Монах Нифонт ходил по псковской земле и вещал.
Нифонт выбирал день, когда к погостам и селам люди съезжались на торг. Он говорил, что седьмая тысяча лет от сотворения мира уже на исходе и знамения небесные и земные предвещают близкий конец света и воскрешение мертвых, и страшный суд. Рассказывал о святых угодниках, являвшихся ему в сновидениях и вещавших божью волю.
Пахари и посадские, слушая провидца, вспоминали, что и сами видели необычного на небе и на земле. А необычного, такого, чего и деды не помнят, являлось в том году немало.
И прежде бывали затмения солнцу и луне, и звезды хвостатые на небе являлись, теперь же, знамения были такие, о каких никто и не слыхал от дедов.
Перед Петром и Павлом у Княженецкой обители пал с неба в озеро огненный шар, игумен и братия думали — и есть то полынь-звезда, о ней возвещал в откровении Иоанн Богослов. Долго монахи не пили из озера воды, а когда один в хмелю осмелился попробовать, вода оказалась не горькою, как должно было бы быть по Иоаннову пророчеству, а пресной, как и в реке.
Над селом Старопеньем нашла туча темная, ждали поселяне града, а вместо того пошел проливной дождь и с дождем свалились на землю жабы и множество мелкой рыбешки.
В верховье Великой после дождей вода стала красной, как кровь, и было так два дня, пока не просветлела.
Люди говорили о знамениях и покачивали головами, а Нифонт гремел железными веригами и вещал. Он вырядился в рваную монатью, надетую без исподнего прямо на голое тело, растрепывал волосы и бороду, не мылся, мазал грязью грудь и спину, чтобы выглядеть зверовиднее.
У всех еще был в памяти недавний мор, еще многие села и деревни в псковской земле стояли пустыми, и Нифонтовы вещания падали на добрую почву. Люди щедрой рукой давали Нифонту милостыню, от собранного распухала сума, кожаный кишень под монатейкой каждый день тяжелел от денег. Нифонт сеял и тотчас же собирал жатву. Жатва бывала всегда обильной, и того, что Нифонт собирал, хватало бы на целую ораву странников.

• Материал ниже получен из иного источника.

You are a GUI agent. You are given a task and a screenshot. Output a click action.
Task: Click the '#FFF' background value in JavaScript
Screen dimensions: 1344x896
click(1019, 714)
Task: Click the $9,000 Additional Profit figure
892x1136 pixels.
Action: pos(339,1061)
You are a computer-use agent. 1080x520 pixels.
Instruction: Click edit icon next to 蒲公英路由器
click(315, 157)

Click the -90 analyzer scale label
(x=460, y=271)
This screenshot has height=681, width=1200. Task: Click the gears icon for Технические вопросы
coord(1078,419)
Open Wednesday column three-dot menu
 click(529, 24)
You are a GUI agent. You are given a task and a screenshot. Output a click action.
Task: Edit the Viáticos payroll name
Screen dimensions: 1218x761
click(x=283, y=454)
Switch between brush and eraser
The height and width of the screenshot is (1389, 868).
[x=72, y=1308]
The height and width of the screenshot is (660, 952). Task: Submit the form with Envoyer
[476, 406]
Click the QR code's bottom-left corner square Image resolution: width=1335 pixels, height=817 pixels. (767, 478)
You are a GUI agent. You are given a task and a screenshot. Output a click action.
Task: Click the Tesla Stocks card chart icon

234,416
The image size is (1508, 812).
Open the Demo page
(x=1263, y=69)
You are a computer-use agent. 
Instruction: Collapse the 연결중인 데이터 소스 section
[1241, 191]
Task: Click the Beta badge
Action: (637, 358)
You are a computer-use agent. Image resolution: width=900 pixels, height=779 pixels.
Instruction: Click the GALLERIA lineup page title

Но Нифонт не хотел ни с кем делиться и ходил один.
Скоро объявились и другие старцы-провидцы — Олимпий и Иона Голенькие Ножки. Но ни один из них не умел так закатывать глаза, трясти космами и выкрикивать пророчества, как делал Нифонт, и жатва их была куда меньше того, что перепадало Нифонту. И они смирились и стали довольствоваться крохами, какие им оставлял Нифонт. Там, где он побывал, милостыня была обильнее, чем на новых местах. Нифонт сеял в людских сердцах страх, страх не скоро уходил из сердца, каждый хотел спасти душу, чтобы, когда затрубит труба архангела, призывая живых и мертвых на страшный суд, быть с теми, кому бог велит стать по правую руку. Даже закоренелые скупцы становились щедрыми. Из посеянного Нифонтом собирали жатву и Олимпий и Иона Голенькие Ножки.
Ждан тоже бродил по деревням и селам псковской земли. В воскресенье перед троицыным днем подходил он к селу Суземскому. Село раскинулось у подножия невысокого холма. На макушке холма новая, с шатровыми кровлями, церковь, поставленная в память двенадцати апостолов, поднимала в высь двенадцать деревянных голов. У церкви виднелись дворы церковного причта — два больших поповских, обставленных добротными заметами, и поменьше — дьяконов и пономаря. Внизу полумесяцем подступали к холму дворы пахарей. Дворы ладные, ворота в каждом с кровлями, на кровлях деревянные, затейливо вырезанные петухи с широкими клювами. В селе жили мужики сябры, земля у мужиков своя, купленная, — не то, что у смердов, сидевших на чужой земле, — ни боярину, ни монахам оброка не плати, один над сябрами господин — Псков.